The CE techniques may provide the respective concentrations of the components of the drilling fluid, and the respective concentrations may in turn be utilized to maintain the integrity of the drilling fluid. The detailed, robust outputs provided by the CE techniques may also enable assessment of interactions between the one or more inhibitors and the subterranean formation, as well as provide information about a formation composition of the subterranean formation. These and other features of the drilling fluid analysis system are described in more detail herein.
As shown, a wellbore 14 is formed in a subterranean formation, and a drill string 16 is suspended within the wellbore 14. The drill string 16 may include a drill bit 18 that cuts through the subterranean formation to form or to drill the wellbore 14. A mast 20 is positioned on a drill floor 22 and over the wellbore 14. A hoisting system 24 includes a crown block 26, a traveling block 28, and a drawworks system 30. A cable 32 (e.g., wire) extends from the drawworks system 30 and couples the crown block 26 to the traveling block 28. In the illustrated embodiment, a top drive 34 is coupled to the traveling block 28. The top drive 34 rotates the drill string 16 as the hoisting system 24 raises and lowers the top drive 34 and the drill string 16 relative to the drill floor 22 to facilitate drilling of the wellbore 14. It should be appreciated that hoisting systems having various other components (e.g., swivels) and/or configurations may be utilized to drive movement of the drill string 16.

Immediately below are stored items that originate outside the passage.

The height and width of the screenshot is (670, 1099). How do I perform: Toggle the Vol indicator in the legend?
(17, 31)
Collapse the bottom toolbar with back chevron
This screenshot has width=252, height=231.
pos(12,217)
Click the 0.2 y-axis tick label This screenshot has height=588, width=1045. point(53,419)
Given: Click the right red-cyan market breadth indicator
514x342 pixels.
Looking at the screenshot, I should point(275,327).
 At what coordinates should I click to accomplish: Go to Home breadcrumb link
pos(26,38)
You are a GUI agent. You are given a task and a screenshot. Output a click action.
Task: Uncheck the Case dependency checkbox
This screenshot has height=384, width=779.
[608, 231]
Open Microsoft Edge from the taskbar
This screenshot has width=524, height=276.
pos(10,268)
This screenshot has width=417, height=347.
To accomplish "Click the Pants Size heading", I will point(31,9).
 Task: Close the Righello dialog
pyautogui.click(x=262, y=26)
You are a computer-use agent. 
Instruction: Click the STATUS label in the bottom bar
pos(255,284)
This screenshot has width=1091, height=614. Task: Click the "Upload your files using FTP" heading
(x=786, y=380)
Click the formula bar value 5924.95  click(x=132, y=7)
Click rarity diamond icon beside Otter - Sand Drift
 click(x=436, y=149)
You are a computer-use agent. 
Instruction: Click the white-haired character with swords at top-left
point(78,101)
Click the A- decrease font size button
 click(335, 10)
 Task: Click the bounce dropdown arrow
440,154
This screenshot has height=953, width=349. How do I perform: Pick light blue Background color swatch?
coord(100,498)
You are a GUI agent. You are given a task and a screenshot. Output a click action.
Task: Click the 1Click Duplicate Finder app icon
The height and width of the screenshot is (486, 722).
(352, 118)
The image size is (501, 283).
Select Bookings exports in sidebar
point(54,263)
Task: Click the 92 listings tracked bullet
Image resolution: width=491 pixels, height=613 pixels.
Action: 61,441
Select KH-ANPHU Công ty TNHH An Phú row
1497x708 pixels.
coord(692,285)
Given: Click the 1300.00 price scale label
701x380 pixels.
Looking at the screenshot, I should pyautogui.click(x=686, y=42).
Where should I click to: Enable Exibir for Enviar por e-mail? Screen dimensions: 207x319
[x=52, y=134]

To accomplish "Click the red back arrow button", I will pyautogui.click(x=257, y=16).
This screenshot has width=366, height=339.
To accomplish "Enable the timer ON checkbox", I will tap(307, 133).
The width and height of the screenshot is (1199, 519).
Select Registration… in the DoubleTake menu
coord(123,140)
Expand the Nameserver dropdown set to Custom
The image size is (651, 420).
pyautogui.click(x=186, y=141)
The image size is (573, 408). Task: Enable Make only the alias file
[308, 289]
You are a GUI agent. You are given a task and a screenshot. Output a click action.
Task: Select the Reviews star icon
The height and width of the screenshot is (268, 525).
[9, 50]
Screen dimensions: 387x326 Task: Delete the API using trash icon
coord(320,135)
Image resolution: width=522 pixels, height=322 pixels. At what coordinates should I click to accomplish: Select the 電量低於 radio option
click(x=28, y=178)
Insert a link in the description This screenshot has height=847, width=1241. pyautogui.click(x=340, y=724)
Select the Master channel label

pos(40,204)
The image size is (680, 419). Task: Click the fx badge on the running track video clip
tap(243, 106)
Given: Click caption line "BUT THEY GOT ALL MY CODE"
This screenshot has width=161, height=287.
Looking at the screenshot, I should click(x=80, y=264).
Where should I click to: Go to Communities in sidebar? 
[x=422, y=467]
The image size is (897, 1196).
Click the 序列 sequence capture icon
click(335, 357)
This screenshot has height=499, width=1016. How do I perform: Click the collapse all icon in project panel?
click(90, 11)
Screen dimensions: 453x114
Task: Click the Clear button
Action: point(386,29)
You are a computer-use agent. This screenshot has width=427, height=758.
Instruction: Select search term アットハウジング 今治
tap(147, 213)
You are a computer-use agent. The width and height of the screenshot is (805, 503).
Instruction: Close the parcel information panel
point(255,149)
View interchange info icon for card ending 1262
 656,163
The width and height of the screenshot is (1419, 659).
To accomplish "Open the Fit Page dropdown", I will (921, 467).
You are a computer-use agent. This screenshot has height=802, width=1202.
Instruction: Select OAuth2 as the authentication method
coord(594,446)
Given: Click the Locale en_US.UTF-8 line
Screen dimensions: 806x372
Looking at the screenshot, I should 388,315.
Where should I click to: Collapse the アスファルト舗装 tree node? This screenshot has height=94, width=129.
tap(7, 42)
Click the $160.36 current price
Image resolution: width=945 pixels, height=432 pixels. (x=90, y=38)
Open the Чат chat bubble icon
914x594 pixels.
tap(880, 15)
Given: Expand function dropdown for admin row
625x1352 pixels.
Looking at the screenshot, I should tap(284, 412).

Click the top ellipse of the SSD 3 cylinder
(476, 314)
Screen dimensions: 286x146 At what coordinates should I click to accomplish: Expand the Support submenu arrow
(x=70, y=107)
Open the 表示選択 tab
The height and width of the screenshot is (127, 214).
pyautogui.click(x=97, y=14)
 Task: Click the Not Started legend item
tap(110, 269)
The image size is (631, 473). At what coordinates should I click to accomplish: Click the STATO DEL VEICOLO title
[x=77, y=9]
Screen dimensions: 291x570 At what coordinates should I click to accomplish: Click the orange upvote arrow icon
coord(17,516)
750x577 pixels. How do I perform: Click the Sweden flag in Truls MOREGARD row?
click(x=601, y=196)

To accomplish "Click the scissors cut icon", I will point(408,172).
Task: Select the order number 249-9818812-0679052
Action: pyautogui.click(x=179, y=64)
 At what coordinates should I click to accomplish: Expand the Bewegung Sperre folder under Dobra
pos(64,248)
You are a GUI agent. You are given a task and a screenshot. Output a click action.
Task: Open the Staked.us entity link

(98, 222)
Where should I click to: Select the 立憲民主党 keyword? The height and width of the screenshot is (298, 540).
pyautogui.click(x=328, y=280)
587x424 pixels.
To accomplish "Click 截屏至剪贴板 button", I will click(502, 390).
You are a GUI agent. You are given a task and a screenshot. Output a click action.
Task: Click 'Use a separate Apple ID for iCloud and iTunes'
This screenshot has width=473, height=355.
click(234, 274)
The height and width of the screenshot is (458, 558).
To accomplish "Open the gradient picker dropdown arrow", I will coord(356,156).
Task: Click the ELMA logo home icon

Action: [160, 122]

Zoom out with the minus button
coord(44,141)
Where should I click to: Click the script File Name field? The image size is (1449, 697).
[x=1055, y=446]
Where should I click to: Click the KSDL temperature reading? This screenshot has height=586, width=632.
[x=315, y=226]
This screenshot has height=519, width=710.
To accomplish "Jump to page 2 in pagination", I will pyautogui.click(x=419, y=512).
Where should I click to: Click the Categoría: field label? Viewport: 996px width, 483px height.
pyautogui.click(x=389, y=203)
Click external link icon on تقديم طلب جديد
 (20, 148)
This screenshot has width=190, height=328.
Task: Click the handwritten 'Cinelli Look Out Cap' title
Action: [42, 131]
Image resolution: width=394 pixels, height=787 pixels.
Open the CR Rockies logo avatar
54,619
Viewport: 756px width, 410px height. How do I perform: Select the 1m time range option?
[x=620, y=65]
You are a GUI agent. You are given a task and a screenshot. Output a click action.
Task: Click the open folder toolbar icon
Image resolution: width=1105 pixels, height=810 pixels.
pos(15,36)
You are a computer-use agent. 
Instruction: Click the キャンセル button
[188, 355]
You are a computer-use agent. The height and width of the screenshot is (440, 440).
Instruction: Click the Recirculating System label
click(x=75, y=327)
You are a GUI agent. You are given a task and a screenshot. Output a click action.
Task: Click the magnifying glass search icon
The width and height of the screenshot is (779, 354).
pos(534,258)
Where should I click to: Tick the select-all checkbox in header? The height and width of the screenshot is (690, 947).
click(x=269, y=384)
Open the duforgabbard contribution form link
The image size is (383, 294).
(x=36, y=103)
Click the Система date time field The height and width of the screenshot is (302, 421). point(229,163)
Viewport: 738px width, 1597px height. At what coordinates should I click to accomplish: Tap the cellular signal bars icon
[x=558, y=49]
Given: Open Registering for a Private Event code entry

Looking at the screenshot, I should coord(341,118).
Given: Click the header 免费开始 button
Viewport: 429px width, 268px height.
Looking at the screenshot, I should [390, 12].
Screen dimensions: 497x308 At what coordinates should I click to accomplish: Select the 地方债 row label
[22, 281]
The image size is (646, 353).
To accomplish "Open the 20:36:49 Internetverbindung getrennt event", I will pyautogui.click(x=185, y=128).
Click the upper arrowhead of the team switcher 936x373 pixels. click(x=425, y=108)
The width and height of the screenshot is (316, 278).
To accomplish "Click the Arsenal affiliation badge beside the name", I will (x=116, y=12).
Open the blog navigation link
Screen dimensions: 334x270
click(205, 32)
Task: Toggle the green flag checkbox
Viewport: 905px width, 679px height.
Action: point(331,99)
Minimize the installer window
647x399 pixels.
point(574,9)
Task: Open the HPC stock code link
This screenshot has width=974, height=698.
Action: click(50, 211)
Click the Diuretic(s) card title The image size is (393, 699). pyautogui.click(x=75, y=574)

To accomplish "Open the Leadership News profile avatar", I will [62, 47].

A pump 42 (e.g., piston pump) is configured to pump a drilling fluid (e.g., drilling mud; water-based, oil-based, or synthetic-based drilling fluid) into the wellbore 14. For example, the pump 42 may be used to pump the drilling fluid from a drilling fluid tank 44 during drilling operations. In particular, the pump 42 may be used to pump the drilling fluid from the drilling fluid tank 44, through a fluid conduit 46 (e.g., pipe, line), through a port in the top drive 34, and into an interior channel in the drill string 16, as shown by arrow 48. The drilling fluid may exit the drill string 16 via ports in the drill bit 18, and then circulate upwardly through an annular passage between an outer surface (e.g., annular surface) of the drill string 16 and an inner surface (e.g., annular surface) that defines the wellbore 14, as shown by arrows 50. The drilling fluid may then return to the drilling fluid tank 44 via a fluid conduit 52 (e.g., pipe).
The drilling fluid may be optimized and/or designed in a laboratory following American Petroleum Institute (API) recommended practices or standards. At a laboratory scale and in a laboratory environment, it may be generally straightforward to prepare the drilling fluid to correspond to (e.g., match) a target formulation for the drilling fluid by weighing each additive. However, during drilling operations, certain additives (e.g., inhibitors) that are configured to interact with clay in the subterranean formation and/or block swelling of the clay may be consumed by the subterranean formation (e.g., the concentration of the additives may be affected, such as decreased, as the drilling fluid circulates through the wellbore 14).
It is important to monitor and maintain a correct level or concentration of such additives for operational efficiency and success in the drilling operations. Accordingly, the drilling fluid analysis system 12 disclosed herein includes a capillary electrophoresis (CE) device 60 (or CE system) that enables sampling and testing of the drilling fluid, such as during the drilling operations and/or nearby the wellbore 14 (e.g., in a vicinity of the wellbore 14, such as within 25, 50, or 100 meters of the wellbore 14). More particularly, the CE device 60 may be configured to analyze the composition of the drilling fluid, such as respective concentrations of components of the drilling fluid. For example, the CE device 60 may be configured to analyze the respective concentrations of one or more additives (e.g., inhibitors), one or more ions, and so on. The CE device 60 may rely upon minimum, or in some cases, no preparation of a sample of the drilling fluid (e.g., no addition of tracers, such as nitrate; supplied directly from the drilling fluid tank 44 and/or any of the fluid conduits 46, 52; without filtration to remove solids).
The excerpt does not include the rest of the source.